NYPD Blue, for example, was a multiple-Emmy winner from Stephen Bochco. The FCC back in 2006 also ruled that the use of the F-word by musicians in a jazz documentary by Martin Scorsese for noncommercial TV was indecent.
The FCC has defended its policy by saying it needs to look at context rather than set bright-line rules that could be overly prescriptive. But the chairmen argue that there is too much room for mischief in the contextual approach the FCC has taken. "[T]he banner of "context" masks subjective and arbitrary value judgments. With no discernible standards to the Commission's ad hoc enforcement regime, broadcasters inevitably steer far clear of the margins, taking with them much constitutionally-protected expression.
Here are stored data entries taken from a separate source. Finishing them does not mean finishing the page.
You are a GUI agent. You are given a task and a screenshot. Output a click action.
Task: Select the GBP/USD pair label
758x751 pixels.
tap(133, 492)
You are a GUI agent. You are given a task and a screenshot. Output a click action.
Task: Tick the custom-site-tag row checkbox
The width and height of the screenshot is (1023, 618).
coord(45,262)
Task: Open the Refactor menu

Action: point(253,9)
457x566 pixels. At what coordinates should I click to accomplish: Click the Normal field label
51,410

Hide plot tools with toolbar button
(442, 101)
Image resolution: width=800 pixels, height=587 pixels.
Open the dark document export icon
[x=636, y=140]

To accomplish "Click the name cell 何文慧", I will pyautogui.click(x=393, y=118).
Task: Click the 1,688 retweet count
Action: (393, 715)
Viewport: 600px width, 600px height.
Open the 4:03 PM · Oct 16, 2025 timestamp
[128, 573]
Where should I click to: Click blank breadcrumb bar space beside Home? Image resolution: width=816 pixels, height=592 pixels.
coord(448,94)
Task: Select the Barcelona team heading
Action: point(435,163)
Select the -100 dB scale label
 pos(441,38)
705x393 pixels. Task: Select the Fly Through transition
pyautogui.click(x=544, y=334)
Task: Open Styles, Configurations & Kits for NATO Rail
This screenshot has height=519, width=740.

By its vagueness, the Commission's policy casts an intolerably overbroad net by First Amendment standards."
But they are not asking for bright lines either. In fact, they say the lines drawn between broadcast and other electronic media are no longer sustainable. "The First Amendment cannot tolerate discrimination against one of several like speakers. It is time for this Court to declare that the same First Amendment principles apply to all media." That is a point most of the major networks have been making to the High Court.
The former FCC officials say they know well the political and "popular" pressures the commission is under. That has included hundreds of thousands of complaints from members of the Parents Television Council, for example. Nonetheless, they say, "the Commission has no warrant to subordinate fundamental First Amendment principles to the censorial demands of public moralists or their political representatives."
Joining in the brief are University of Virginia Law Professor Emeritus and former FCC Commissioner Glen Robinson, and former FCC General Counsel Henry Geller, chief of staff to Fowler Jerald Fritz, and Kenneth Robinson, former senior advisor to FCC Chairman Al Sikes.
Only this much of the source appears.